▶ **Task brief**
Work out how many lines of the listing below mention the word "screenshot", and give only that figure.

▶ **Data extract**
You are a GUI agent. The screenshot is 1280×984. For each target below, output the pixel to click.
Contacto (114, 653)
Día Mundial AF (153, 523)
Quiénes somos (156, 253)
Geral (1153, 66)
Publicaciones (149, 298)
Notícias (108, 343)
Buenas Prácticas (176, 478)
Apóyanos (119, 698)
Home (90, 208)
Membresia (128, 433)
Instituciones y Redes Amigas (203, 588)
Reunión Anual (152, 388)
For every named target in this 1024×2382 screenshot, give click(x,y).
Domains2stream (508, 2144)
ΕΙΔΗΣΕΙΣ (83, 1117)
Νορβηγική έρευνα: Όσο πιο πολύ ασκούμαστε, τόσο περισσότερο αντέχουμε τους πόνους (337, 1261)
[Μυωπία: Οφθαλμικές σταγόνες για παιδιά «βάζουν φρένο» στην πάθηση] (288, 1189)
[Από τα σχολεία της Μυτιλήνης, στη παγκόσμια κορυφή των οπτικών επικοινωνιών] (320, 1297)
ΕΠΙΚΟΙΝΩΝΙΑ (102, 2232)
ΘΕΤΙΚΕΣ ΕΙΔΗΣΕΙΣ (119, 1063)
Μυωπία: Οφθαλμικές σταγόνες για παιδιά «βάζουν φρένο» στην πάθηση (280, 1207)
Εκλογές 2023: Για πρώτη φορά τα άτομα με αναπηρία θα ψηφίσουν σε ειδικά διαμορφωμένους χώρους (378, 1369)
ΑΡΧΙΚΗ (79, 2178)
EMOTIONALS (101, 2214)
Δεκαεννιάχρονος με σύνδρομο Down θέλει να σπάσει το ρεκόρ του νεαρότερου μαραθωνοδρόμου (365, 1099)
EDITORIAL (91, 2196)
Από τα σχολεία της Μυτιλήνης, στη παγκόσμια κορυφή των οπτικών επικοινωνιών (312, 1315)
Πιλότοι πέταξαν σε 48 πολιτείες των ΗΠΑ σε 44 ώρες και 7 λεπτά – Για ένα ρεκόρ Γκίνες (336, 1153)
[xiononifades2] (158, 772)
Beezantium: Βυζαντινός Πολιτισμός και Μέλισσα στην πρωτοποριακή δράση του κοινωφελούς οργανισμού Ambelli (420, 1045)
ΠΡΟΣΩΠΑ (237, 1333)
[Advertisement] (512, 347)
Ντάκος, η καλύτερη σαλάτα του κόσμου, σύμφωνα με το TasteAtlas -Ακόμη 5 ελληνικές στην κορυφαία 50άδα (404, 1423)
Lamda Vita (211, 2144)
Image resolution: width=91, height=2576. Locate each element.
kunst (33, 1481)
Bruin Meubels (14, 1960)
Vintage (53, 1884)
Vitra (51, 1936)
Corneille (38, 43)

▶ **Answer to this task**
2